DIRECTIONS FOR THIS TASK. Pull out every line of the records that contains the word "accomplish" and list those lines.

--------

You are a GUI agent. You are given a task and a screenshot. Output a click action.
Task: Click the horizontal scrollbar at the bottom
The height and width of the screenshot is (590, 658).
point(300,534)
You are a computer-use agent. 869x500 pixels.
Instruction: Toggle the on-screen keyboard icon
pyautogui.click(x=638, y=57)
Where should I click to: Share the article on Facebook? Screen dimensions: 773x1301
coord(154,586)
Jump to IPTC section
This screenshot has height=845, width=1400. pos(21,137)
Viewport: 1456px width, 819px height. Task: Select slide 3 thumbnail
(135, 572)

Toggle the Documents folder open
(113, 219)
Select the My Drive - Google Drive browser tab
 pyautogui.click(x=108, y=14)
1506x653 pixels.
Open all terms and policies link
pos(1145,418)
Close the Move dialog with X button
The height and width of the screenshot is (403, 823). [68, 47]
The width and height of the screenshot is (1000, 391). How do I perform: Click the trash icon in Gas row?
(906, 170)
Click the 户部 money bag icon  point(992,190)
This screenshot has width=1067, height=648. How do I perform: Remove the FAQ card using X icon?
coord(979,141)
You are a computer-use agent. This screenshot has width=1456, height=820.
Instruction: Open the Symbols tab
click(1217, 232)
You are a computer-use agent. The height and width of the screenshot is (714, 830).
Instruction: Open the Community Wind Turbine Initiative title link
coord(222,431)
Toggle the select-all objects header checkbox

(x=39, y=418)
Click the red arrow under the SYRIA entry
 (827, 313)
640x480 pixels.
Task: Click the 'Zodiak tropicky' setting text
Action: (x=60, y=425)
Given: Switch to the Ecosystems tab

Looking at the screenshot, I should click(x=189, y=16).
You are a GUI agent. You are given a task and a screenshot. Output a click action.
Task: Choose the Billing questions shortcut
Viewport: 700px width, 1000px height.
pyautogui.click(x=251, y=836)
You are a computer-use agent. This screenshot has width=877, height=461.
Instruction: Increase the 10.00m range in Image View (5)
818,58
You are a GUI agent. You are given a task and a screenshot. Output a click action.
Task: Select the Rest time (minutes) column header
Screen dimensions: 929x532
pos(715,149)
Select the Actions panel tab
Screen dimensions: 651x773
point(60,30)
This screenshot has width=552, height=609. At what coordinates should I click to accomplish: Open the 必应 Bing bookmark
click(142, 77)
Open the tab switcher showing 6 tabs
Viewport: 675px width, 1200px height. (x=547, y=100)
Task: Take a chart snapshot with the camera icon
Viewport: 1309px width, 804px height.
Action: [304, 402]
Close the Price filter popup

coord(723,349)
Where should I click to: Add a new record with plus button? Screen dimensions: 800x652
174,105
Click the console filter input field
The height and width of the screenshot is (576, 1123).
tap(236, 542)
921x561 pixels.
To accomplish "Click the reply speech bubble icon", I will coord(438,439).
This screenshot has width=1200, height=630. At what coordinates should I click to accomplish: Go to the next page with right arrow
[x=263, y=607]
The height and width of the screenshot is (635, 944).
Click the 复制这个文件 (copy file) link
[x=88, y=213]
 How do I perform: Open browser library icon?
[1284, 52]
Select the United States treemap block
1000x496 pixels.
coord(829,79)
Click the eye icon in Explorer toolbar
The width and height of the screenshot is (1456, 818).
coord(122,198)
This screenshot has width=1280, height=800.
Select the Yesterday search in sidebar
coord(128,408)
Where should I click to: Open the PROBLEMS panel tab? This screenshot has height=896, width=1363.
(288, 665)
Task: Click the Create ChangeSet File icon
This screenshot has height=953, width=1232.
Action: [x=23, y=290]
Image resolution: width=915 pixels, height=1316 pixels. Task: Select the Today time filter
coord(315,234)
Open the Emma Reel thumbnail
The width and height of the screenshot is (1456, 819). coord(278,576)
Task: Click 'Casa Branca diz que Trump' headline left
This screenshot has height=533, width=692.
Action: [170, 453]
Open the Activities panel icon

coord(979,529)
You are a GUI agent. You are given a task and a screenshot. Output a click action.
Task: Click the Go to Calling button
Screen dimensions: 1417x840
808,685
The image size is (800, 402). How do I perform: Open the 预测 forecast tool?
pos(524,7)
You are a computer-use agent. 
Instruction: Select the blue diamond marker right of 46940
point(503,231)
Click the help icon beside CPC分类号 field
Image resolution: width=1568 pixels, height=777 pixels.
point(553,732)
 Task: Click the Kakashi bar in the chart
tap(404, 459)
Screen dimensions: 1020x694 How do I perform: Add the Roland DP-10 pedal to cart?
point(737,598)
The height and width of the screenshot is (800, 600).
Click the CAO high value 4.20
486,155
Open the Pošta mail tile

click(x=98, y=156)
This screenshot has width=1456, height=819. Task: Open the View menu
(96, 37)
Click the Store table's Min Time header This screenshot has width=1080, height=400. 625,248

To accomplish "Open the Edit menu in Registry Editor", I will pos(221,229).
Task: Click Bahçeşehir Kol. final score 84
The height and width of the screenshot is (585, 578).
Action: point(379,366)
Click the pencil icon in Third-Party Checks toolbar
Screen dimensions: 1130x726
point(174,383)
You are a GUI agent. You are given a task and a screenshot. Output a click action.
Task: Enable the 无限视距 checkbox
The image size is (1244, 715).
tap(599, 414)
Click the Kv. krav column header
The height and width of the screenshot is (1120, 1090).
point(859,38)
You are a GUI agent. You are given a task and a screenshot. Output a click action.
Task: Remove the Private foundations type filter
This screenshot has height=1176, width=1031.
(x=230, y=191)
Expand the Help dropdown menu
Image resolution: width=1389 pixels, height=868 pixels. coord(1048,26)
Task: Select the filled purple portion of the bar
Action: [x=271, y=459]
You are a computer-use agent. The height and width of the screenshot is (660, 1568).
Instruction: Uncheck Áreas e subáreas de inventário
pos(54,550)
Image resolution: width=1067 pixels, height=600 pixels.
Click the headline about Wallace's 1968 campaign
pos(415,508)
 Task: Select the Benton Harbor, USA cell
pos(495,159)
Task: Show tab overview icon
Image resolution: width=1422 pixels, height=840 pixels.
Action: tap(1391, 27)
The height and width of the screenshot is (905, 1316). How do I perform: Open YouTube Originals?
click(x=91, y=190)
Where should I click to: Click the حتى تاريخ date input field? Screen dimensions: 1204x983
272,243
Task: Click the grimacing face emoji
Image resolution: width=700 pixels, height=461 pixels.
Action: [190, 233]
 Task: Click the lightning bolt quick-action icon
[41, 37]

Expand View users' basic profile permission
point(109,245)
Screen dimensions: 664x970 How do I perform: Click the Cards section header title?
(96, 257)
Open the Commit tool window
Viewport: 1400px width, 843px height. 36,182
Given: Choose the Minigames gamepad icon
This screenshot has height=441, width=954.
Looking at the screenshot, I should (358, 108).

--------

EXERCISE SOLUTION.
This screenshot has width=552, height=609. At what coordinates should I click to accomplish: Open the 必应 Bing bookmark
To accomplish "Click the reply speech bubble icon", I will coord(438,439).
This screenshot has width=1200, height=630. At what coordinates should I click to accomplish: Go to the next page with right arrow
To accomplish "Open the Edit menu in Registry Editor", I will pos(221,229).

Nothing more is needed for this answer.